Ready to talk with your employer about going from full-time to part-time for a few years before you retire entirely?
Seems like a reasonable idea to me. After all, surveys indicate that most boomers hope to gradually downshift into retirement.
Sadly, however, phased retirement — a reduction in hours for one or two years, generally going from working 100 percent of the time to 80 percent — is still a rarity. According to a 2016 Society of Human Resource Managers report, only a paltry 5 percent of firms offer a formal phased retirement program.
So if you’re hoping for a phased retirement, you’re probably going to have to be proactive about creating one. For tips on how to do it, I turned to Paul Rupert, president of Rupert & Company and director of Respectful Exits, a consulting firm that helps employers implement flexibility initiatives. Here are his suggestions:
Managers tend to be more willing to make accommodations for younger workers than for soon-to-be-retired workers.
The 2 Key Factors to Consider
Rupert says there are two important factors to consider before crafting a phased retirement pitch: 1) the impact going part-time could have on your benefits and compensation and 2) your company’s work culture.
If you’ll be entitled to receive a traditional pension, that benefit could get shrunk as a result of going part-time, and thus taking a pay cut, during your final years of employment. That’s because pension formulas often take into account the employee’s salary just before retiring.
“The single biggest barrier to phased retirement is dealing with defined–benefit pension plans,” warns Rupert. “It’s almost impossible to overcome those barriers unless a company-wide plan is implemented.”
A reduction in your hours could also impact your access to employer-provided health care and other benefits like paid vacation.
If you’re fortunate enough to work for an employer that embraces flexible work, this will improve the likelihood that management might be open to phased retirement. But in companies with limited flexible options or low regard for flexible workers, it’s virtually impossible to get your boss to go along with your idea.
Unfortunately, even in companies permitting flexible work arrangements, phased retirement is often a tough sell. Managers tend to be more willing to make accommodations for younger workers (who they hope to retain long-term) than for soon-to-be-retired workers.
Preparing a Written Proposal
If you think you have a shot, though, the next step is preparing a written proposal. “In business, you always have a plan before doing anything important, and it’s true here as well,” says Rupert.
Rupert recommends a one-to-two page pitch memo answering three questions:
1. How will you redesign your work to accommodate a reduced schedule? Take a critical look at the primary work tasks you handle. Which 20 percent of your work can you eliminate?

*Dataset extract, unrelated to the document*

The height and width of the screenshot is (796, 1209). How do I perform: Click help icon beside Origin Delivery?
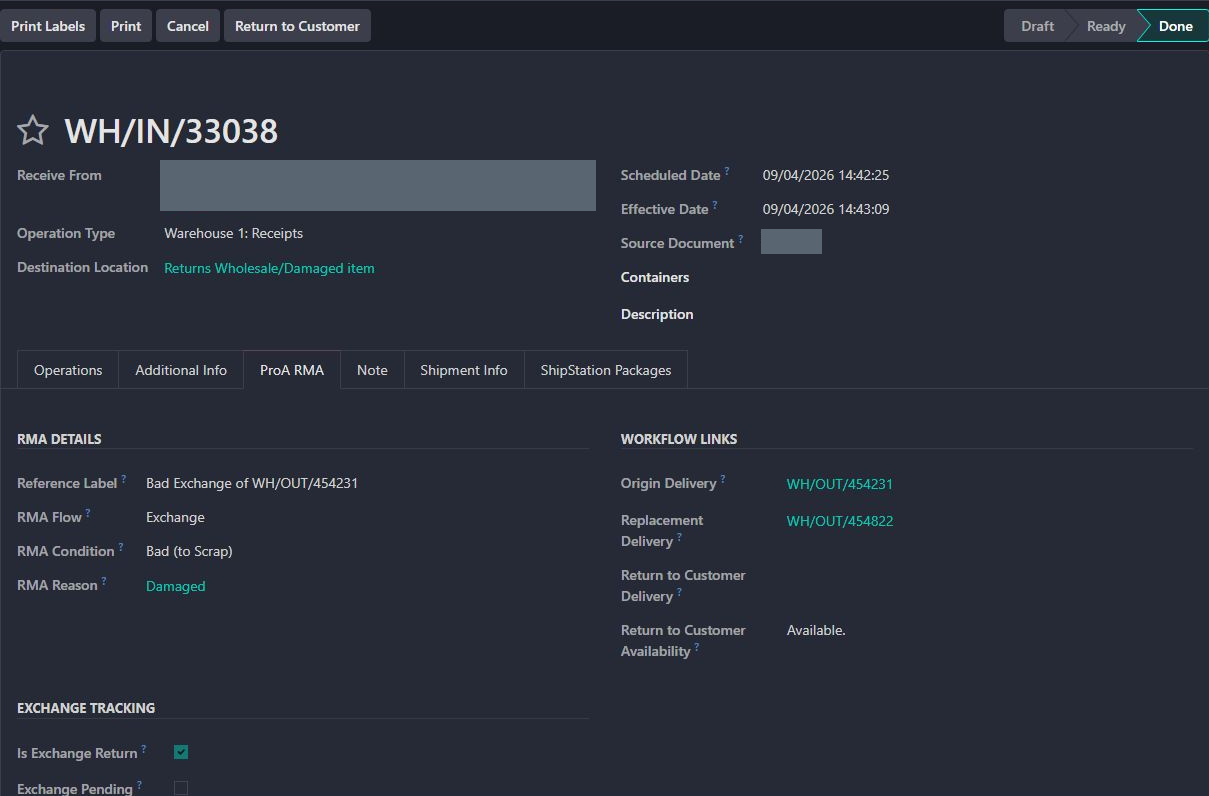(x=723, y=479)
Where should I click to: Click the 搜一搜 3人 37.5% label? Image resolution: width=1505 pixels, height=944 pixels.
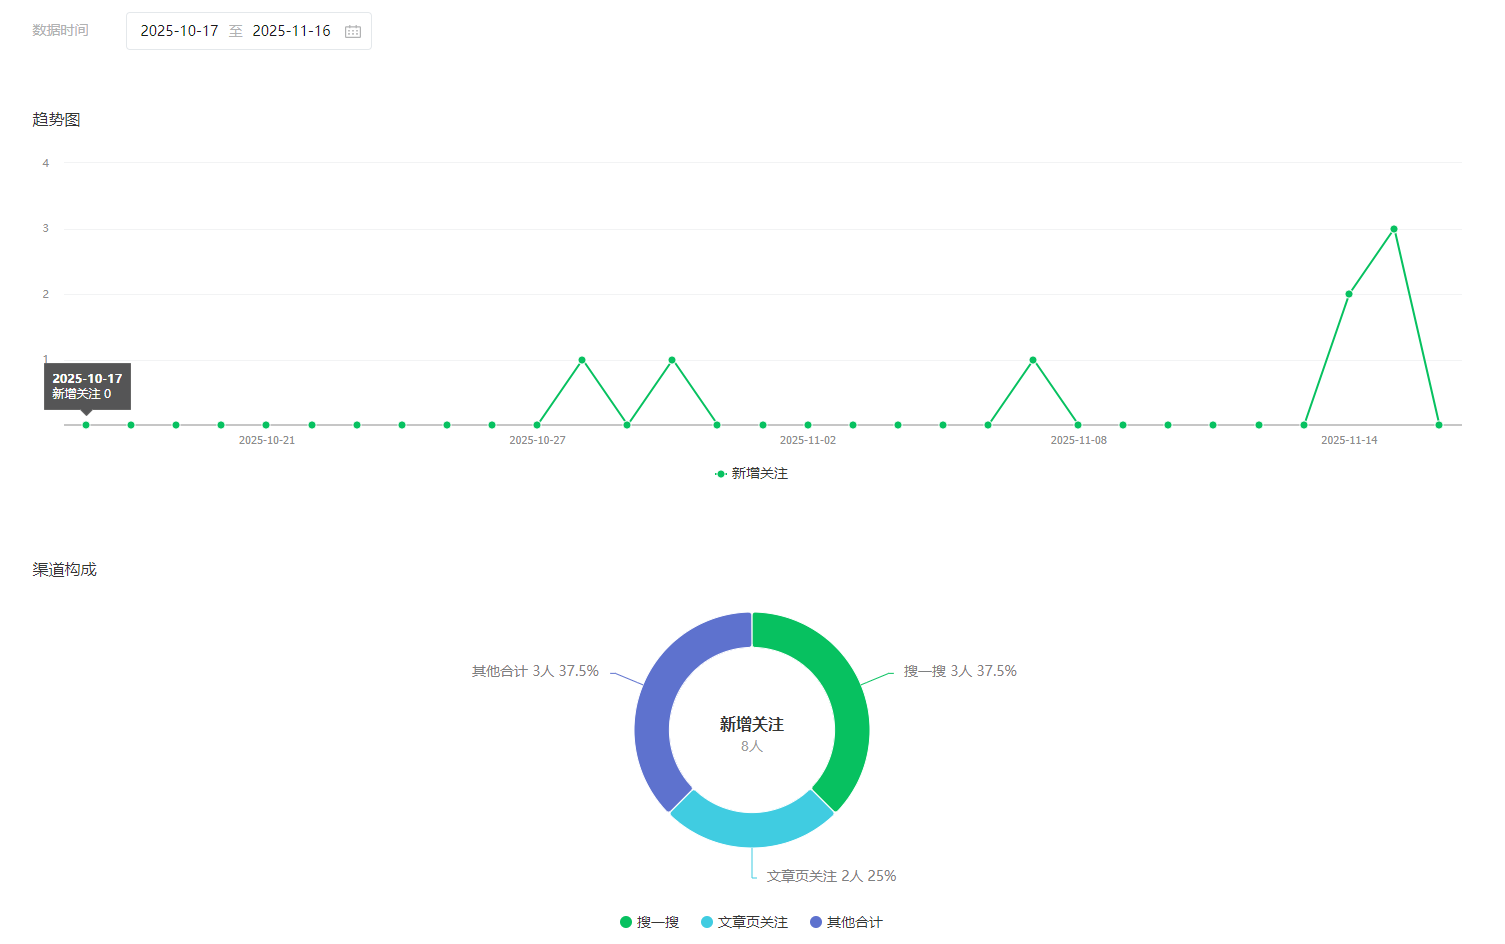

“Of course, you don’t want to overemphasize the 20 percent of tasks (or more!) that you can easily ditch,” jokes Rupert. Instead, focus on the valuable 80 percent you’ll retain, with specifics on how you plan to successfully complete those tasks on a reduced schedule.
2. What is your knowledge transfer plan? Provide specifics on how you intend to pass on your technical expertise, industry insights and valued connections to your successors. Do you plan to write a manual, create a database or offer mentoring sessions?
Rupert shared an example of a scientist at a biotech firm who developed a seminar for 12 colleagues as part of his knowledge transfer plan. The seminar proved so popular, it evolved into a webinar series that was ultimately shared with hundreds of employees.
3. How will your reduced schedule benefit the company? It’s critically important to articulate how a phased retirement arrangement will help your company solve its pressing problems. For example, if management is top-heavy with people nearing retirement, explain how your knowledge transfer program will help ready younger workers to assume leadership roles. “Always position your proposal as an investment opportunity for the company, not just as a personal request,” says Rupert.
After you’ve written the proposal, make an appointment to meet with your boss and give him or her the proposal to review prior to the meeting. That way, your manger will have time to digest the information and understand your perspective without the pressure of having to respond on the spot. Bosses don’t like pressure.
Build in Safeguards for Success
Build checkpoint safeguards into the proposal that would make it easy for your employer to cancel the arrangement if it doesn’t work out. For example, offer to meet and discuss your new status every three months. Emphasize, too, that you’ll be willing to make adjustments (or even go back to a full-time schedule) if needed.
Finally, if you think getting a phased retirement might be too hard to do on your own, Rupert suggests teaming up with colleagues to interest your employer in piloting a limited phased retirement program.
Fingers crossed. “It really can work out in ways you can’t imagine,” says Rupert, “and it can help make your last few years of work, the best years.”